Search code examples
couchdbmapreducecouchapp

CouchDB: Return Newest Documents of Type Based on Timestamp


I have a system that accepts status updates from a variety of unique sources, and each status update creates a new document in the following structure:

{
 "type": "status_update",
 "source_id": "truck1231",
 "timestamp": 13023123123,
 "location": "Boise, ID"
}

Data purely example, but gets the idea across.

Now, these documents are generated at interval, once an hour or so. An hour later, we might the insert:

{
 "type": "status_update",
 "source_id": "truck1231",
 "timestamp": 13023126723,
 "location": "Madison, WI"
}

All I'm interested in doing is seeing the latest update from each unique source. I'm currently doing this by taking a map of:

function(doc) {
  if (doc.type == "status_update") {
    emit(doc.source_id, doc);
  }
}

And a reduce of:

function(keys, values, rereduce) {
  var winner = values[0];
  var i = values.length;
  while (i--) {
    var val = values[i];
    if (val.timestamp > winner.timestamp) winner = val;
  }
  return winner;
}

And querying the data as a reduce with group=true. This works as expected and provides a keyed result of only the latest updates.

The problem is it's terribly slow and requires me to reduce_limit=false in the CouchDB config.
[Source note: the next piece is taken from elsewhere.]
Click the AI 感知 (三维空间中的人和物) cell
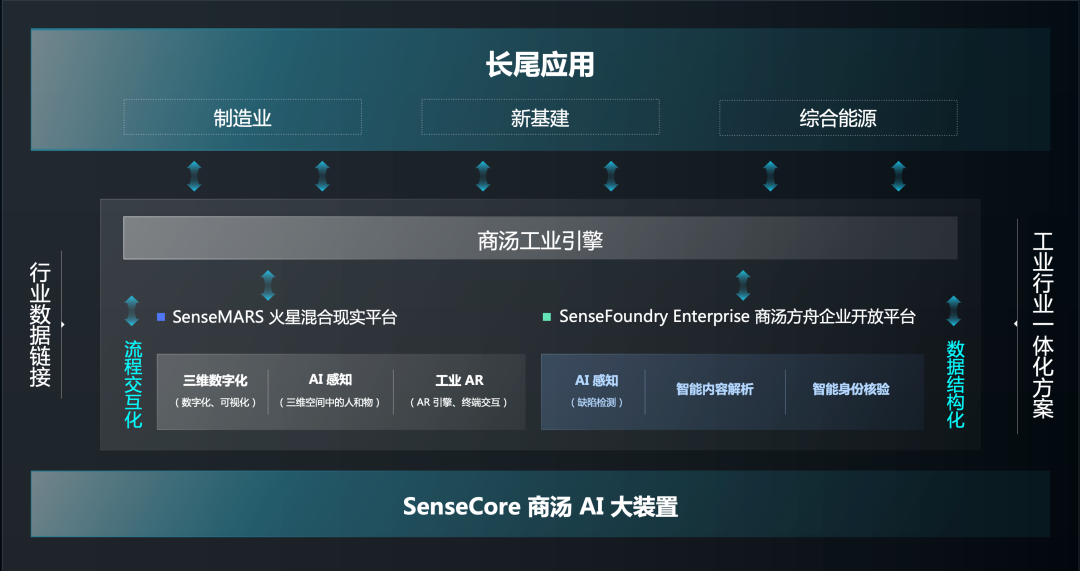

It feels like there has to be a more efficient way of doing this. Updating the same document is not an option-- the history is important even though I don't require it in this instance. Processing the data client-side isn't an option either as this is a CouchApp and the amount of documents in the system is actually quite large and not practical to send them all over the wire.

Thanks in advance.


Solution

  • You can get the latest timestamp for every source using the _stats built-in reduce function, then do another query to get the documents. Here's the views:

    "views": {
      "latest_update": {
        "map": "function(doc) { if (doc.type == 'status_update') emit(doc.source_id, doc.timestamp); }",
        "reduce": "_stats"
      },
      "status_update": {
        "map": "function(doc) { if (doc.type == 'status_update') emit([doc.source_id, doc.timestamp], 1); }"
      }
    }
    

    First query latest_update with group=true, then status_update with something like (properly url-encoded):

    keys=[["truck123",TS123],["truck234",TS234],...]&include_docs=true
    

    where TS123, and TS234 are the values of max returned by latest_update.